Suppose T is a tree with degree sequence 5, 5, 5, 4, 4, 3, 3 plus several 2’s and 1’s. Find the number of leaves of T.
I currently have made this much progress. Let $x$ be the number of degree $2$ vertices and $y$ be the number of degree $1$ vertices (leaves). Then $$|V| = 7 + x + y \implies |E| = 7 + x + y - 1 = 6 + x + y$$ and $$2|E| = 5(3)+4(2)+3(2)+2(x)+1(y) \implies |E| = 29/2 + x + y/2$$ so $6 + x + y = 29/2 + x + y/2$, eventually you get $y = 17$.
But from here, I don't know how to get $x$. Do I have the right approach or is there something else I'm missing?
Thanks in Advance!
You are not missing anything.
All you needed to do is solve for the number of leaves, which is $y$ in your notation.
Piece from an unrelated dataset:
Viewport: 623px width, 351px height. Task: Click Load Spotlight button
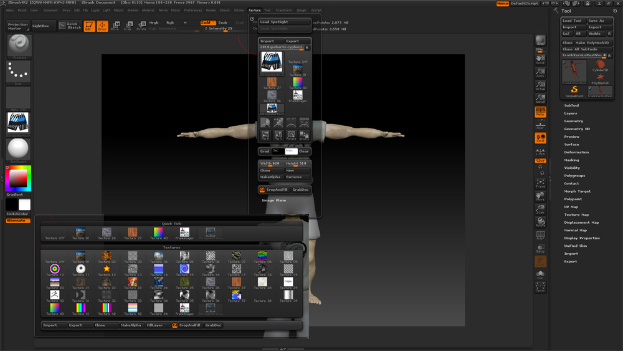tap(284, 22)
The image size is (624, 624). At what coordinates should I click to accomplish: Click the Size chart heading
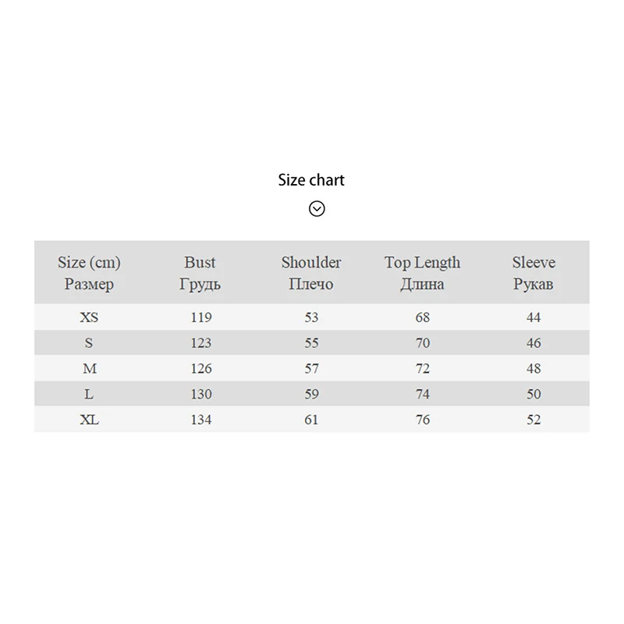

The number of degree $2$ vertices, which is $x$, cannot be determined from this information alone - but you also don't need to know it to solve for the number of leaves.
In fact, you can construct a tree with degree sequence $5,5,5,4,4,3,3$ followed by $y=17$ ones, in there are no vertices of degree $2$. From there, you can take any edge and subdivide it into a path of arbitrary length, which will give you a tree with degree sequence $5,5,5,4,4,3,3$, followed by any number of twos you like, followed by $17$ ones. So there exist trees in which $x$ is any nonnegative integer you want it to be.